=== TEXTO DE APOIO ===

O transeunte é alvo de estímulos cromáticos, gráficos e verbais das placas de trânsito, dos nomes de estabelecimentos comerciais, das paradas de ônibus, e, junto deles, dos grafites e das pichações, que também se apropriam de estratégias próprias das técnicas comunicativas da publicidade. Nesses alfabetos visuais são usadas cores quentes, é feita a escolha de um público alvo, busca-se visibilidade para comunicar e interagir com os moradores da cidade. Hoje, a publicidade reitera, em algumas ocasiões, a linguagem das ruas, quando, por exemplo, usa a letra "árabe-gótica" da pichação para fazer propaganda do tênis ou do celular.
Vamos ver agora um conceito, mesmo que superficial, da pichação para posteriormente integrá-la ao seu ambiente de interação simbólica no qual ela pode constituir um elemento de violência face ao cidadão, assim como outras manifestações visuais que são englobadas sob a insígnia da poluição visual. No caso da pichação, a sensação de violência pode ser derivada sob diversos ângulos que englobam desde a relação entre as tribos de pichadores, na qual uma hierarquia exige respeito, até o surgimento dessas assinaturas fusionadas aos estímulos da publicidade e da cidade que de forma repentina se exibem frente ao deambular do metropolitano.

=== DADOS FORNECIDOS ===

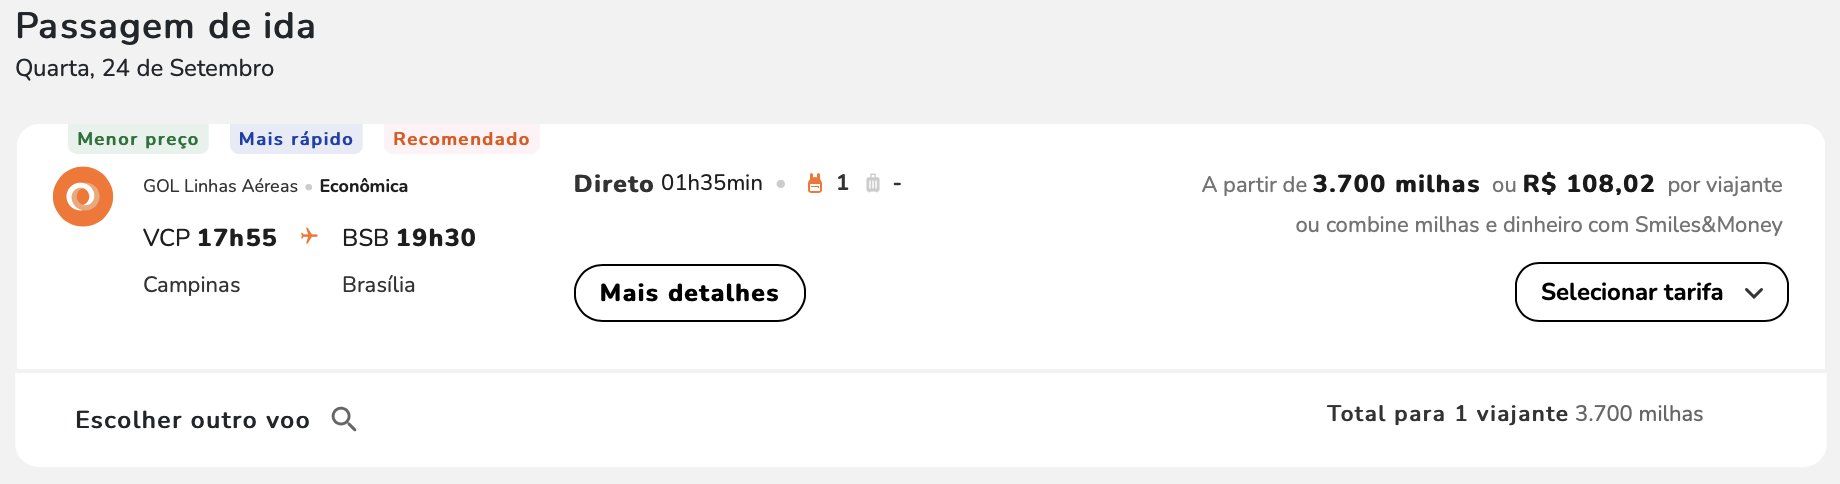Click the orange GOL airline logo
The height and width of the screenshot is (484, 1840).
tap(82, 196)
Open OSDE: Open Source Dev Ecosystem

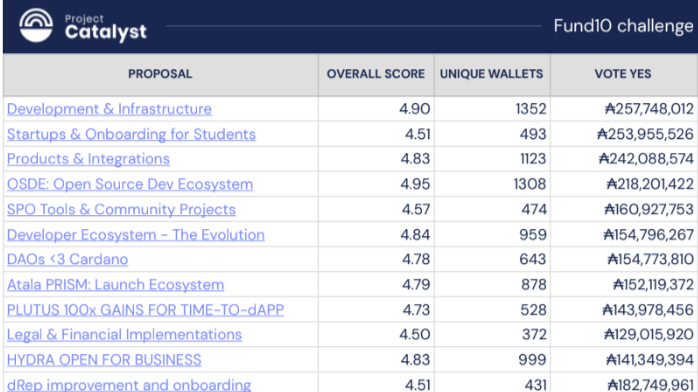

===

### EXERCÍCIOS PROPOSTOS
1. Traduza para o inglês esta frase do texto sobre a pichação: «Hoje, a publicidade reitera, em algumas ocasiões, a linguagem das ruas, quando, por exemplo, usa a letra "árabe-gótica" da pichação para fazer propaganda do tênis ou do celular.»
2. Dê continuidade ao texto sobre a pichação, prosseguindo a partir da última frase apresentada.

### RESPOSTAS DOS EXERCÍCIOS
1. Today, advertising at times reiterates the language of the streets, when, for example, it uses the "Arabic-Gothic" lettering of tagging to advertise sneakers or cell phones.

2.
A pichação pode ser caracterizada como letras ou assinaturas de caráter monocromático, feito com spray ou rolo de pintura. O piche popularizou um estilo próprio, difundido sobretudo a partir da cidade de São Paulo, de onde se estendeu por todo o país. A letra da pichação é composta por traços retos que formam diversas arestas em uma forma homogeneizadora. A fonte tipográfica ficou conhecida como “Iron Maiden”, por lembrar as letras usadas nas capas dos discos dessa banda de heavy metal. Massimo Canevacci usa outra expressão para definir a escrita dos pichadores. Ele fala de um "árabe-gótico":
Essas letras têm o jogo – ou o arabesco, como muito adequadamente foi definido – dos rabiscos próprios da verdadeira escrita árabe, com sua exigência quase exagerada de entrelaçamentos que constroem cifras, bordados, heras; e também a seriedade do alfabeto gótico, feito de signos convexos e côncavos, de ângulos agudos, de improvisadas acelerações, com subidas e descidas dos signos. Talvez seja devido a esta matriz obscura e misturada – simultaneamente árabe e gótica, quase o máximo da incompreensibilidade – que raramente se compreenda o sentido desses grafites (CANEVACCI, 1993:183).
O estilo agrega o grupo em torno de uma linguagem comum, manifestada na vida cotidiana, no emprego da palavra, nas técnicas corporais e mesmo na comunicação que passa pelas paredes. Maffesoli fala em "style genre", estilo tipo, ao referir-se a essa identificação:
A linguagem serve de senha, de signo de reconhecimento, e permite fora dos limites do seu território (bairro, escola, relações amigáveis) de, se agregar a grupos que compartilham o mesmo "estilo tipo" (MAFFESOLI, 1993:31).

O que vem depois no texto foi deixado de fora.